Food & Drink

A Quick History of GDR Wine

East Germany, officially the German Democratic Republic (GDR), was a country that existed from 1949 to 1990, when the eastern portion of Germany was part of the Eastern Bloc during the Cold War.

Wine was produced in the former GDR almost exclusively in Saxony and in the Saale-Unstrut area (the only two of Germany’s 13 wine regions that were located in the former East Germany). The beginnings were particularly difficult, not helped by an outbreak of grape blight just before World War 1 which destroyed many vineyards.

Outdated farming methods and the very low earning potential in the industry meant that many growers sold their vineyards. Only 60 hectares of vineyards were still available in the early 1950s, a particular tragedy for Saxony which once contained over 6000 hectares.

By 1955 there were officially only two wine-producing companies in Saxony: the Winzergenossenschaft in Meißen and the state-owned Gut Weinbau “Lößnitz”, which grew out of the city vineyards Radebeul, Dresden and Meissen and expropriated businesses of private winegrowers. As everywhere in the GDR, one had to be inventive due to the closed economy – even in state-owned enterprises. One such example was the people’s winery in Radebeul who in the 1960’s exchanged the old cumbersome basket press for a new (or rather adapted) juice extraction machine from Bulgaria.

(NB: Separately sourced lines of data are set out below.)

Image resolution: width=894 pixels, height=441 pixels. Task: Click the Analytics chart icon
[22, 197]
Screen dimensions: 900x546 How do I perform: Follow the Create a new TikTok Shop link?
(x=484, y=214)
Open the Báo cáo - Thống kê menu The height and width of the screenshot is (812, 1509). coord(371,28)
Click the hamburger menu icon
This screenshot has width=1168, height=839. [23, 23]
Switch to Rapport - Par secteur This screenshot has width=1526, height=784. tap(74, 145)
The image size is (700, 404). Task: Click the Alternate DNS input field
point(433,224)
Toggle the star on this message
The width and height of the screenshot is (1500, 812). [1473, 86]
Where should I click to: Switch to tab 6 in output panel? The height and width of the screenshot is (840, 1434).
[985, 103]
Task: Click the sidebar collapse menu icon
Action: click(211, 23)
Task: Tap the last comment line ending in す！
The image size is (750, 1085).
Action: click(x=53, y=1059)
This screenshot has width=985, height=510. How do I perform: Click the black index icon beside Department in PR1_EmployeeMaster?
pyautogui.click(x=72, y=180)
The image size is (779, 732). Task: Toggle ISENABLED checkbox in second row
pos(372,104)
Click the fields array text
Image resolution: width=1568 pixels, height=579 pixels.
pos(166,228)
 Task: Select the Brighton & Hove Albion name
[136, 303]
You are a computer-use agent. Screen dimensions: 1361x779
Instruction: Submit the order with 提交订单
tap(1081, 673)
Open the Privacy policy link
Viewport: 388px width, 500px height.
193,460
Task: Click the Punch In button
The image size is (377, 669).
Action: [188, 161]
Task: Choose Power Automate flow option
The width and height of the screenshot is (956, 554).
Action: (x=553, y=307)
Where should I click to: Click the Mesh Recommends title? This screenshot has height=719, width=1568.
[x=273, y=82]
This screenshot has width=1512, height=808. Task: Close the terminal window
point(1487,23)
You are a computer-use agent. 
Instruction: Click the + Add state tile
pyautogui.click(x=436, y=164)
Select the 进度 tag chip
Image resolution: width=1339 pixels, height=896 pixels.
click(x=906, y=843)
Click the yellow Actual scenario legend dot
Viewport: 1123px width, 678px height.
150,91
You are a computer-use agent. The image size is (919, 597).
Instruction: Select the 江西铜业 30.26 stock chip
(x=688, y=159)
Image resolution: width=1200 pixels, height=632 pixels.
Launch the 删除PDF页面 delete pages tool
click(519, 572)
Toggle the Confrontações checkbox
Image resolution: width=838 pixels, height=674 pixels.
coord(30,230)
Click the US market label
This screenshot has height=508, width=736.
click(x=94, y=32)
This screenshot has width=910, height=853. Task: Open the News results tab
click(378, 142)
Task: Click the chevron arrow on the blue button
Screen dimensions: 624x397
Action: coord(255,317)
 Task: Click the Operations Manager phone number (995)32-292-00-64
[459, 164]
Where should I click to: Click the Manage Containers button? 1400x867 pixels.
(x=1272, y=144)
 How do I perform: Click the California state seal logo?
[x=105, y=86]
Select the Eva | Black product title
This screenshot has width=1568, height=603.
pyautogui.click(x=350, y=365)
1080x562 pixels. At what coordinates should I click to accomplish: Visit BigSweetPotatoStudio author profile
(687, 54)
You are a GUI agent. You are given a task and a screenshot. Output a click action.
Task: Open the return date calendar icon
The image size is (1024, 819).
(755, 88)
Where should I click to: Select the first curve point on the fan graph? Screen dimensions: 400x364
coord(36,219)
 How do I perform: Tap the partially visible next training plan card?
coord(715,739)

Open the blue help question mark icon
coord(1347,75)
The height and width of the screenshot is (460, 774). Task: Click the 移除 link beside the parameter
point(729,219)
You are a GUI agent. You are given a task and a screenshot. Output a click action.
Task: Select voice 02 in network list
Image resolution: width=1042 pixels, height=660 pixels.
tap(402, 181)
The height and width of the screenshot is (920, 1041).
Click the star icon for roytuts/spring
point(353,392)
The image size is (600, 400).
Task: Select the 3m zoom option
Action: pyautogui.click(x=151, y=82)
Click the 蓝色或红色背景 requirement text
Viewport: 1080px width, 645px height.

It was also not possible to replace the wooden barrels which were now getting old with new stainless steel tanks due to the cost involved, which is why they used 15,000-litre enamel tanks originally designed for beer brewing. Since there were hardly any cork oaks available for wine bottle stoppers, they were also forced to seal a large number of wine bottles with bottle caps up until the mid-1970s.

By 1989 however the industry had grown to around 350 hectares of vineyards in Saxony. Of the 10 to 15 million bottles produced annually, half of them in the Elbe Valley and the other half in Saale and Unstrut, these only accounted for four percent of the wines consumed in the GDR. The remainder came from friendly socialist states such as Bulgaria, Romania and Hungary.

Today the area is home to Germany’s smallest, but perhaps most charming wine growing region, and known for its fruity, tangy and dry white wines. The three primary grapes grown in the region are Müller-Thurgau, Riesling, and White Burgundy.